Today we will look at the seventh principle of in developing a family like God’s: Never allow the other to come home without a warm welcome. Home ought to be a place of peace and security. You can communicate this with a warm welcome when your spouse or your children arrive. Don’t be too disappointed if it is seemingly ignored or taken for granted. Most good things are in our busy lives. But, they make a huge difference in the crises of life. Can you imagine what the Prodigal would have done if he didn’t feel he could have gone home? The story may have had a much different ending.

It’s so easy to take for granted that we will have “another day.” We often get into a habitual pattern of believing that we will have more time to do all the things that we know we should do. I doubt there’s anyone who would argue the opposite view of this seventh principle. Yet, it is one of the most neglected relational skills we have. It’s one of the reasons that our children feel more comfortable at school or with their friends. It’s the basis for the development of every estrangement that exists in families today. When you feel more “at home” with someone else, it becomes easy to go with them instead of your family.

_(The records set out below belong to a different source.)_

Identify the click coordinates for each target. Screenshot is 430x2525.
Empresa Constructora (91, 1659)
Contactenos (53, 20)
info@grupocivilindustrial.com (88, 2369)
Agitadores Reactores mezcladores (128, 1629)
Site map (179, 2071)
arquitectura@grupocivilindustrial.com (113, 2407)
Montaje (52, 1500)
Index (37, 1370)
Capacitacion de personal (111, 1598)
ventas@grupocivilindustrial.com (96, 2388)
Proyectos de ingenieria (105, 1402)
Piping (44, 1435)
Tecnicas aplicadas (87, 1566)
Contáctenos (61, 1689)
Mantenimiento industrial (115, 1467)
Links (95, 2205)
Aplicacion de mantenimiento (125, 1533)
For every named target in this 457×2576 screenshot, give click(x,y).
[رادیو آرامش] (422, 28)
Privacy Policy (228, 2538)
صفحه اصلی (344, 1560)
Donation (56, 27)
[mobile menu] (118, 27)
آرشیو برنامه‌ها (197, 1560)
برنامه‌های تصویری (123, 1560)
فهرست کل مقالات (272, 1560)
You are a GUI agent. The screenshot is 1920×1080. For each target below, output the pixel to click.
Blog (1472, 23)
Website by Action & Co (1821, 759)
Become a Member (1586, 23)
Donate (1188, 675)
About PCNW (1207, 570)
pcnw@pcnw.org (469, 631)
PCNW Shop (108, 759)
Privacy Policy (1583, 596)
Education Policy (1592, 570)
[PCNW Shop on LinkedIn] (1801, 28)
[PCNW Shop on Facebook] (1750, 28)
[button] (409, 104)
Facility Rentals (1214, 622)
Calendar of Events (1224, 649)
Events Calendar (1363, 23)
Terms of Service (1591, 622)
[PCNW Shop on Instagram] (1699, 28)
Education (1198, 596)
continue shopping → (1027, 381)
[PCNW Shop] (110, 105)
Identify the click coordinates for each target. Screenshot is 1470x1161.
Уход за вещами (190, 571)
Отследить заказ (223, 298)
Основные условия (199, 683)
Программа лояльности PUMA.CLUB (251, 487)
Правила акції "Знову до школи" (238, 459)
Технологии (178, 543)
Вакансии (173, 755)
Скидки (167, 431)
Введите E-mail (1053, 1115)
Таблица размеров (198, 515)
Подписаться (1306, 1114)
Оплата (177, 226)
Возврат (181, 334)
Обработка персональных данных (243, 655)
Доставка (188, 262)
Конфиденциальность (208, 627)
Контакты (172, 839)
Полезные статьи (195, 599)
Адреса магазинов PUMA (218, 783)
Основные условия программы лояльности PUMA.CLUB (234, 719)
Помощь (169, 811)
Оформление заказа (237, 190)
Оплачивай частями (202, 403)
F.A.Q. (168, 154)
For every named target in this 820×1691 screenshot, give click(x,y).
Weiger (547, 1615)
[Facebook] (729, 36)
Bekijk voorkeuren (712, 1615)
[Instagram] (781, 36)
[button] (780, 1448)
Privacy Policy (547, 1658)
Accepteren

It all begins with creating a sense of safety and security at home. What better way to do that than making a commitment to warmly welcome each other when you get home for the day? Because of my travel schedule this past year I have been able to see David and Becca pretty often; and, of course, I see Kyle, Brandy, Faith and Logan, each week. However, it has been quite sometime since I’ve been able to see Aaron. He has been busy with school and we just haven’t made it down to Baton Rouge. Just the other day he told me he was planning on coming “home” the first part of August! What a thrill it will be to see him for an extended period of time! And, what a joy to know that he wants to come “home.” I know his home is now in Baton Rouge, but as with all of my children, my desire is to make sure they know their anchor point is where Mary and I live, as long as we live. That began many years ago.

For some of you, you must begin now. Time has slipped away. However, it is not too late to make your house a “home.” Start with that daily warm welcome!